UN World Food Programme hails blockchain test a success

UN World Food Programme hails blockchain test a success
Colm Hebblethwaite
23 March 2017 THE BLOCK

 

The UN’s World Food Programme (WFP) has revealed that is testing the application of Blockchain to the way it provides assistance to those in need.

“Blockchain can revolutionise the way WFP delivers assistance to vulnerable families across the globe,” said Farman Ali, a WFP worker in the Karachi provincial office.

“It can bring us closer to the people we serve and allow us to respond much faster.”

So what exactly are the tests looking at?

MOVING TOWARDS CASH-BASED ASSISTANCE

The WFP has moved towards providing more direct cash assistance in areas where markets and services are functioning at a reasonable level.

Providing recipients with cash instead of food packages not only means that they can choose what food to purchase, but also lets them pump cash into the local economy.

The WFP’s Innovation Accelerator is looking at ways that cash transfers can be made in a fast, reliable and secure way while also being cost-efficient.

This is where blockchain enters the picture.

BUILDING BLOCKS

The first field test was held in January in Sindh province, Pakistan.

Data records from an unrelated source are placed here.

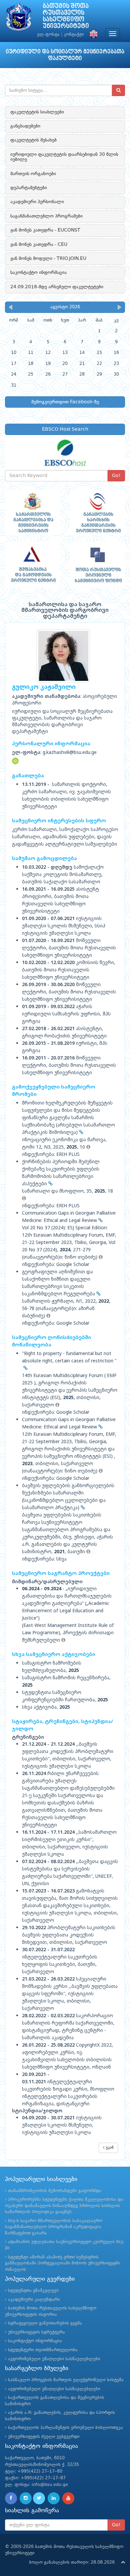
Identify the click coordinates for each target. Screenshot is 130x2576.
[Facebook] (11, 2498)
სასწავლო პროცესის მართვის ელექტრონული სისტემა (66, 2380)
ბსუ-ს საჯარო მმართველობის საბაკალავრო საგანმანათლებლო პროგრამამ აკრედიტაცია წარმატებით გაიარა (53, 2227)
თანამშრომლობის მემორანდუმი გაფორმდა (54, 2191)
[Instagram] (26, 2498)
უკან (109, 2148)
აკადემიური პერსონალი (37, 201)
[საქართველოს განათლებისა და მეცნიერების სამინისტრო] (32, 513)
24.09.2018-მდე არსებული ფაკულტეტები (56, 287)
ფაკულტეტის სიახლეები (37, 112)
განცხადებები (25, 126)
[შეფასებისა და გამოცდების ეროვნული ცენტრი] (32, 565)
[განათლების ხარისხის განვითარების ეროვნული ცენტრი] (97, 513)
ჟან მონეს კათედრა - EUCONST (45, 230)
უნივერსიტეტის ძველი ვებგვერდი (44, 2437)
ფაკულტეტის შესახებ (33, 140)
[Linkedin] (54, 2498)
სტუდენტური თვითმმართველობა (43, 2350)
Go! (116, 475)
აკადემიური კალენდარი (34, 2299)
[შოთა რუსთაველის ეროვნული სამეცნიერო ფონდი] (97, 565)
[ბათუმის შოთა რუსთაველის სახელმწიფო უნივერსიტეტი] (18, 18)
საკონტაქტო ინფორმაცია (38, 272)
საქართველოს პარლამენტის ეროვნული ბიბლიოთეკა (65, 2428)
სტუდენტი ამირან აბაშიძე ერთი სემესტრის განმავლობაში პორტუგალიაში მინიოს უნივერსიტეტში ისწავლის (62, 2263)
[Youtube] (68, 2498)
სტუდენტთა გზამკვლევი (33, 2290)
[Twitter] (39, 2498)
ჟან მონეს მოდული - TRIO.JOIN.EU (48, 258)
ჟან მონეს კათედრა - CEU (38, 244)
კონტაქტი (74, 34)
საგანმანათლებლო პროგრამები (46, 216)
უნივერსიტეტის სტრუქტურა (36, 2332)
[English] (92, 34)
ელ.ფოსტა (48, 34)
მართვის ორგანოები (33, 173)
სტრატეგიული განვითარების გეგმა (45, 2323)
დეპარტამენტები (28, 187)
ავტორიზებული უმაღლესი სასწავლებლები (54, 2359)
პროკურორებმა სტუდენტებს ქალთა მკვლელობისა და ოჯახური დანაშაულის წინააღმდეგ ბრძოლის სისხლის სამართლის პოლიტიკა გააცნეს (64, 2205)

As families received food and cash assistance a public blockchain were used to authenticate and record all the transactions. The blockchain worked through a smartphone interface, producing transaction reports that were used to match entitlement to disbursements.

The WFP highlights blockchain’s potential to allow faster intervention in environments that lack financial infrastructure. It also said it was monitoring the development of blockchain applications beyond cash-based transfers such as identity management and supply chain operations.

The field test was deemed a success and WFP is going to be undertaking a full-scale pilot in the coming months.